## begin
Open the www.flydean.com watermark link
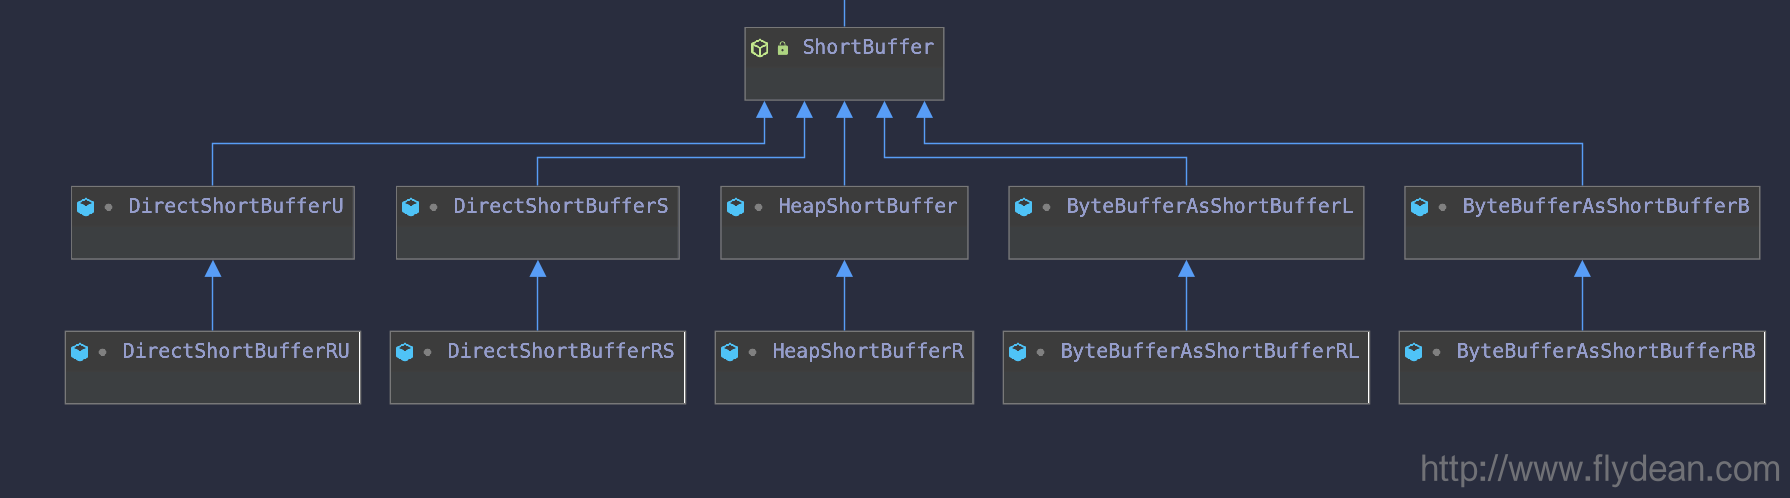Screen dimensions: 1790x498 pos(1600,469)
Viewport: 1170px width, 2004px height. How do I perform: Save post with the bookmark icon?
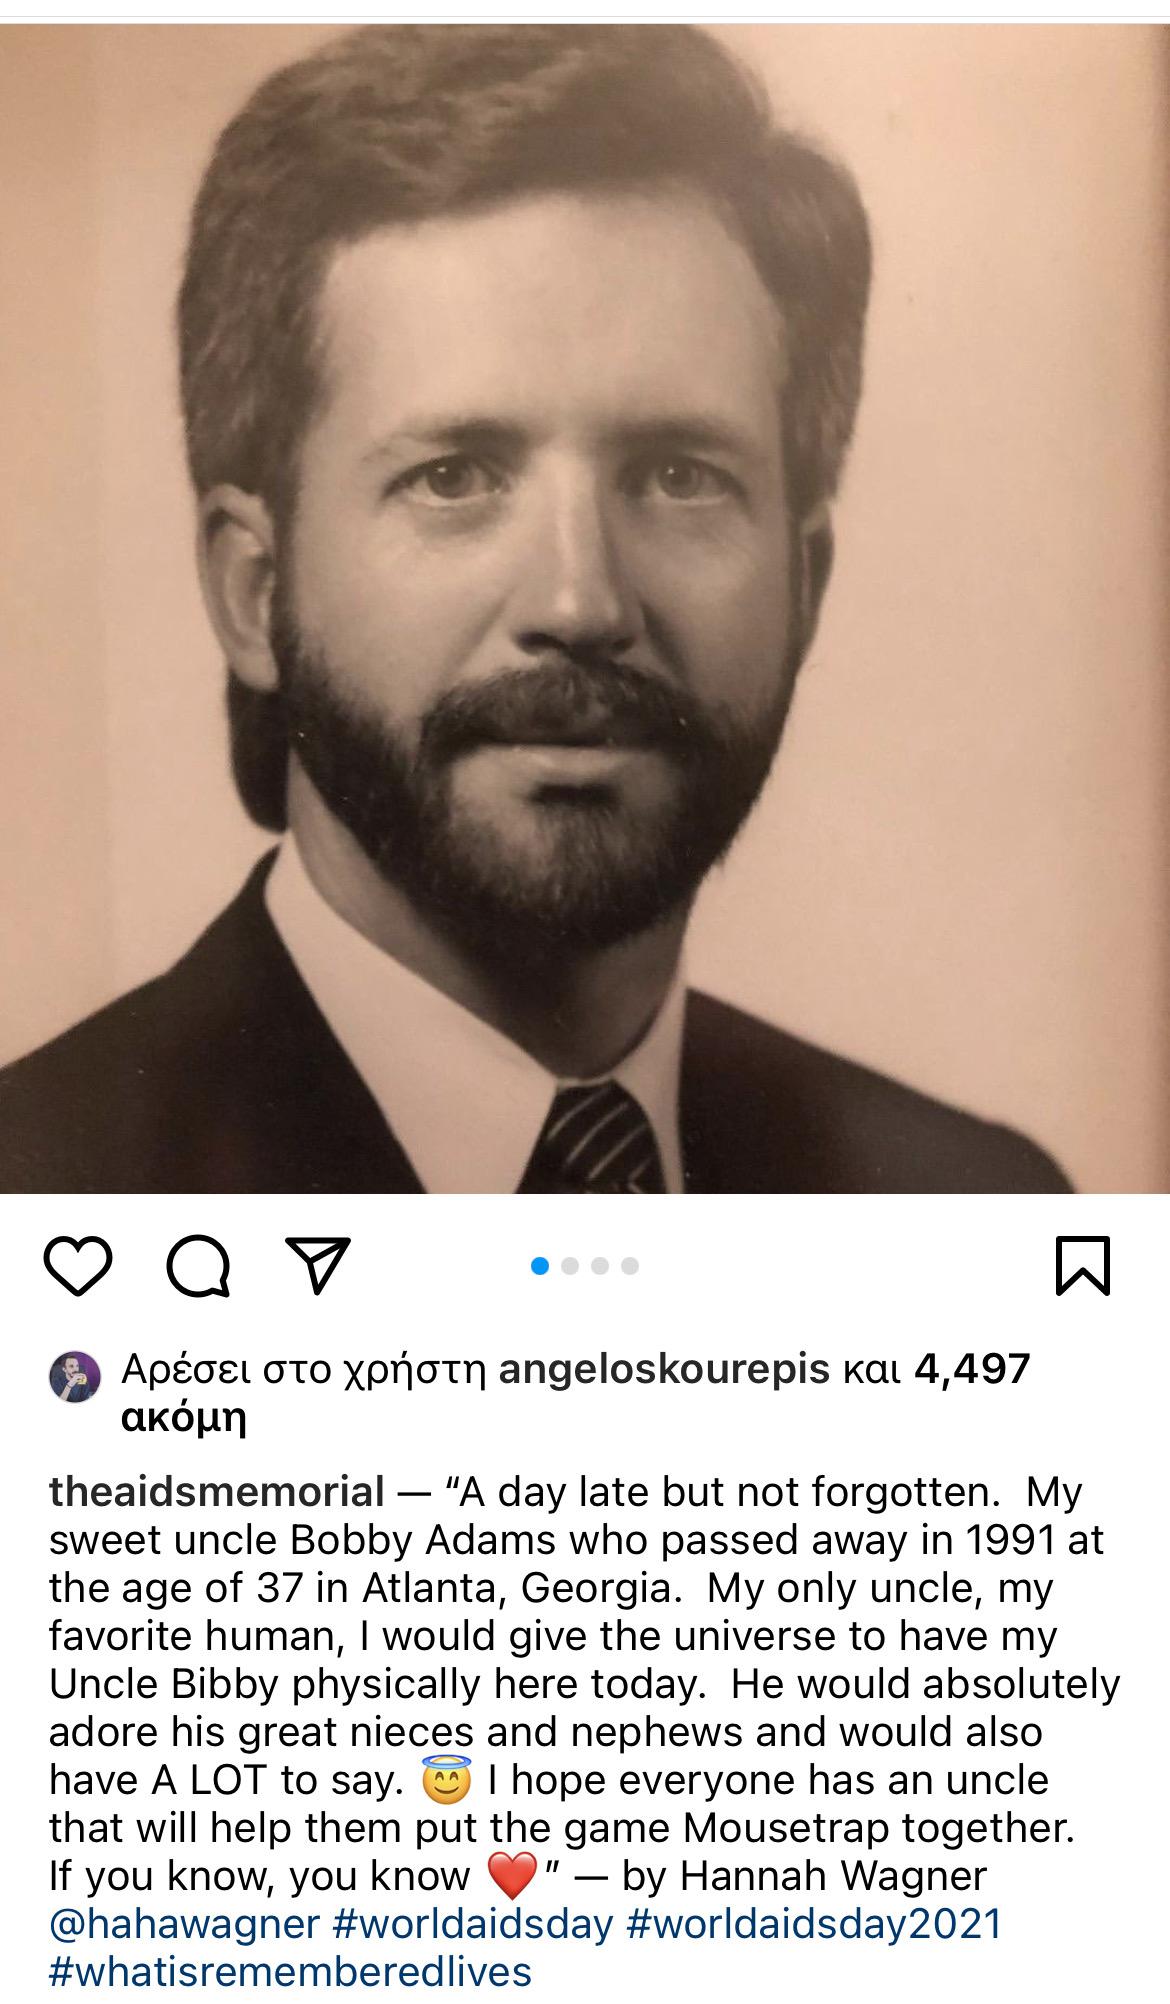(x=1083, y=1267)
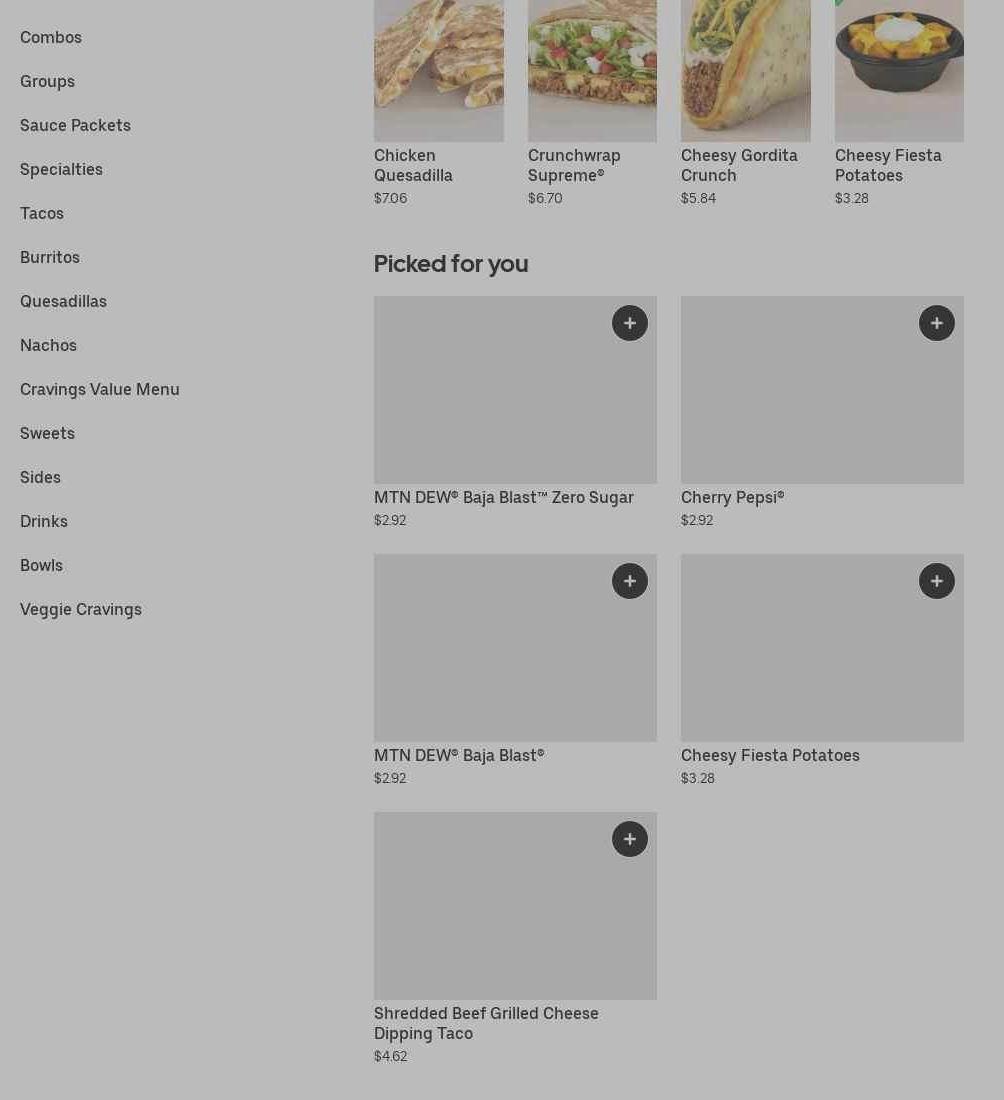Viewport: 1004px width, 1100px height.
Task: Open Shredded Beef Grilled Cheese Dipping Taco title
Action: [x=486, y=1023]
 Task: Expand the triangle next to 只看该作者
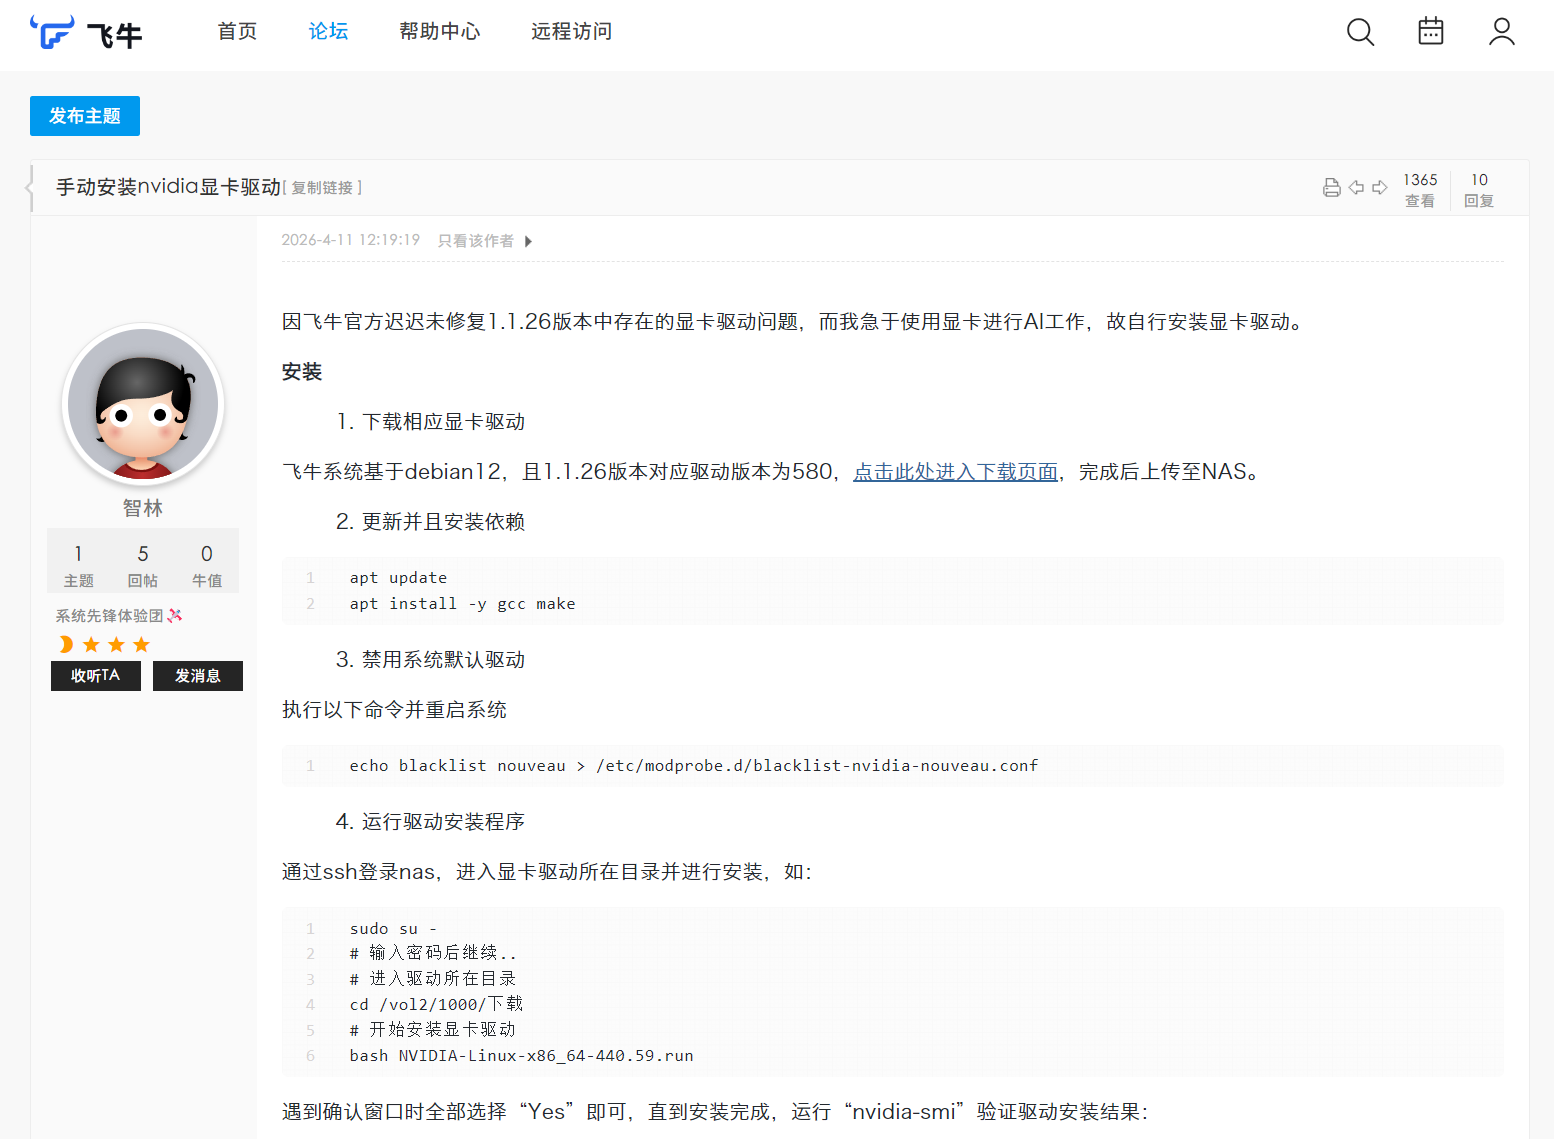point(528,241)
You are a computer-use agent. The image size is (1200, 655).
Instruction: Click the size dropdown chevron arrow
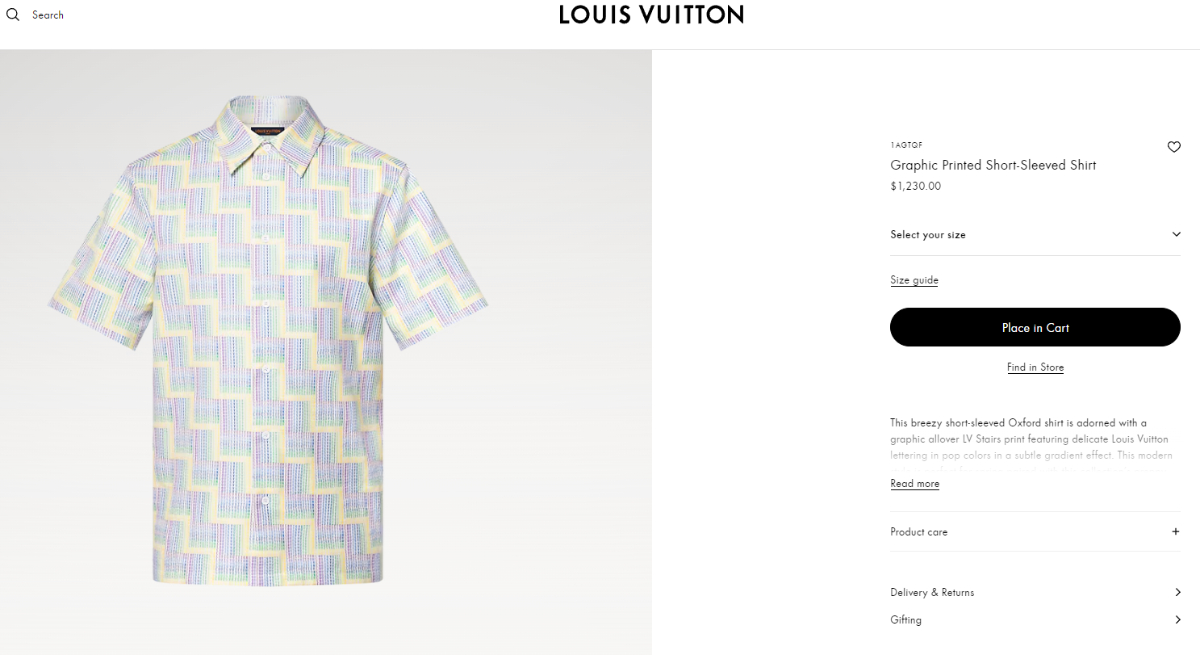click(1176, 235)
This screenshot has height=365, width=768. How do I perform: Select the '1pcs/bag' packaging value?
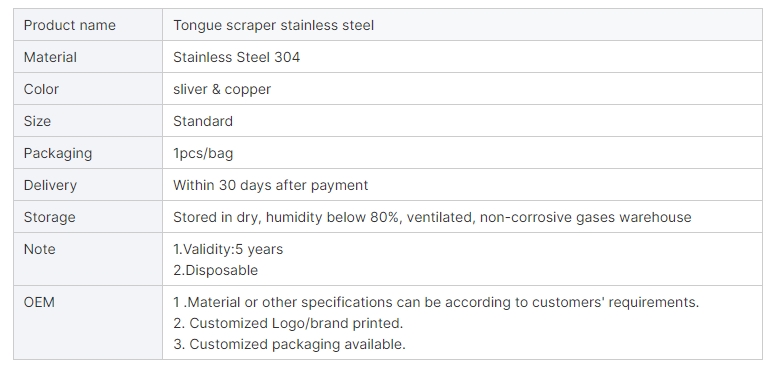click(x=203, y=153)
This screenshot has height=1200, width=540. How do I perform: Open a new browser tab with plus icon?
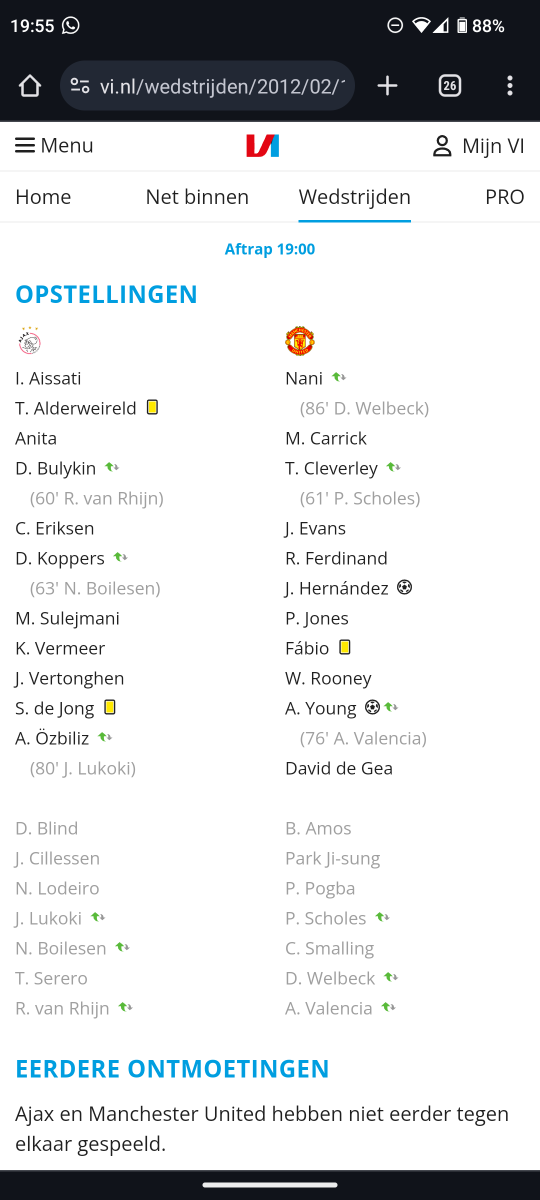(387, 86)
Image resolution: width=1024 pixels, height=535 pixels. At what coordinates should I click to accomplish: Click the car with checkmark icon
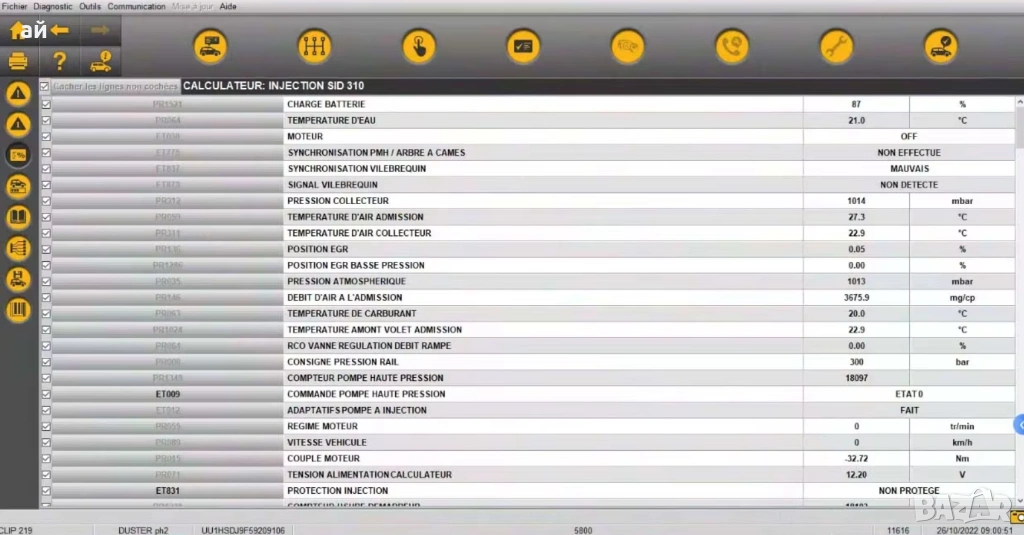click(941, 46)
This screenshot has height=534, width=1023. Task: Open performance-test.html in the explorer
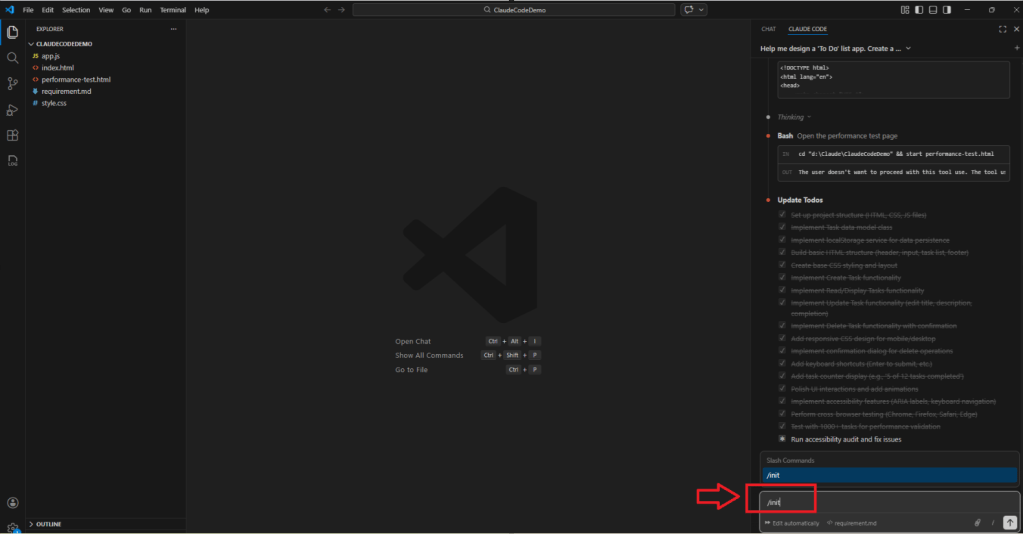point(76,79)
## end
● **Aim of the exercise**
Arrange the lines above as a Markdown table with the columns "No." and "Line", numbering the rows and skipping any blank lines. Leave the pictures out of the table.

● **Output of the task**
| No. | Line |
|---|---|
| 1 | Open the www.flydean.com watermark link |
| 2 | Screen dimensions: 1790x498 pos(1600,469) |
| 3 | Viewport: 1170px width, 2004px height. How do I perform: Save post with the bookmark icon? |
| 4 | (x=1083, y=1267) |
| 5 | Viewport: 1004px width, 1100px height. |
| 6 | Task: Open Shredded Beef Grilled Cheese Dipping Taco title |
| 7 | Action: [x=486, y=1023] |
| 8 |  Task: Expand the triangle next to 只看该作者 |
| 9 | point(528,241) |
| 10 | You are a computer-use agent. The image size is (1200, 655). |
| 11 | Instruction: Click the size dropdown chevron arrow |
| 12 | click(1176, 235) |
| 13 | This screenshot has height=365, width=768. How do I perform: Select the '1pcs/bag' packaging value? |
| 14 | click(x=203, y=153) |
| 15 | This screenshot has height=1200, width=540. How do I perform: Open a new browser tab with plus icon? |
| 16 | (387, 86) |
| 17 | Image resolution: width=1024 pixels, height=535 pixels. At what coordinates should I click to accomplish: Click the car with checkmark icon |
| 18 | click(941, 46) |
| 19 | This screenshot has height=534, width=1023. Task: Open performance-test.html in the explorer |
| 20 | point(76,79) |